Brass, by long calcination alone, and without any mixture, affords a fine blue or green colour for glass; but they have a method of calcining it also with powdered brimstone, so as to make it afford a red, a yellow, or a chalcedony colour, according to the quantity and other variations in the using it. The method of making the calcination is this: Cut thin plates of brass into small pieces with shears, and lay them stratum super stratum, with alternate beds of powdered sulphur, in a crucible; calcine this for 24 hours in a strong fire; then powder and sift the whole; and finally expose this powder upon tiles for 12 days to a reverberating furnace; at the end of this time powder it fine, and keep it for use. The glass-makers have also a method of procuring a red powder from brass, by a more simple calcination, which serves them for many colours. The method of preparing it is this: They put small and thin plates of brass into the arches of the glass furnaces, and leave them there till they are sufficiently calcined, which the heat in that place, not being enough to melt them, does in great perfection. The calcined matter, powdered, is of a dusky red, and requires no farther preparation.

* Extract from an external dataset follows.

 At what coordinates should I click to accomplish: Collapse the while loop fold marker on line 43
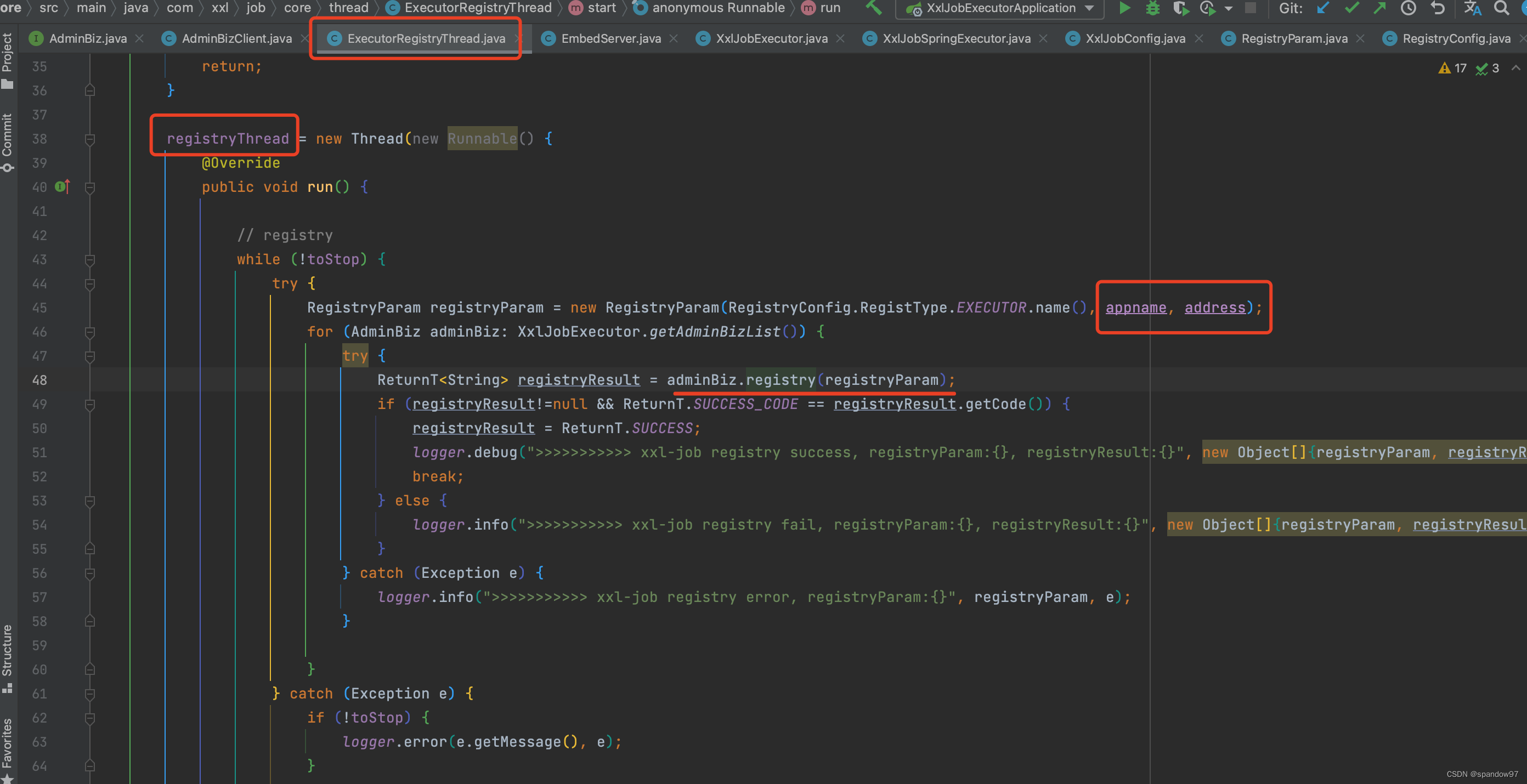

Brass-Colour, one prepared by the braziers and colour-men to imitate brass. There are two sorts of it; the red brass or bronze, and the yellow or gilt brass; the latter is made only of copper-filings, the smallest and brightest that can be found; with the former they mix some red ochre, finely pulverized; they are both used with varnish.—In order to make a fine brass that will not take any rust or verdigris, it must be dried with a chafing dish of coals as soon as it is applied.—The finest brass-colour is made with powder-brass imported from Germany, diluted into a varnish, made and used after the following manner: The varnish is composed of one pound four ounces of spirit of wine, two ounces of gum-lac, and two ounces of sandarac; these two last drugs are pulverized separately, and afterwards put to dissolve in spirit of wine, taking care to fill the bottle but half full. The varnish being made, you mix such quantity as you please of it with the pulverized brass, and apply it with a small brush to what you would brass over. But you must not mix too much at once, because the varnish being very apt to dry, you
would not have time to employ it all soon enough; it is therefore better to make the mixture at several times. After this manner they brass over figures of plaster, which look as well as if they were of cast brass.
Brass Leaf is made of copper, beaten out into very thin plates, and afterwards rendered yellow. The German artists, particularly those of Nuremberg and Augsburg, are said to possess the best method of giving to these thin plates of copper a fine yellow colour like gold, by simply exposing them to the fumes of zinc, without any real mixture of it with the metal. These plates are cut into little pieces, and then beaten out fine like leaves of gold; after which they are put into books of coarse paper, and sold at a low price for the vulgar kinds of gilding. The parings or shreds of these very thin yellow leaves being well ground on a marble plate, are reduced to a powder similar to gold; which serves to cover, by means of gum-water, or some other glutinous fluid, the surface of various mouldings or pieces of curious workmanship, giving them the appearance of real bronze, and even of fine gold, at a very trifling expence, because the gold colour of this metallic powder may be easily raised and improved by stirring it on a wide earthen bason over a slow fire.
Brass-Lumps, a common name given by miners to the globular pyrites. See PYRITES, MINERALOGY Index.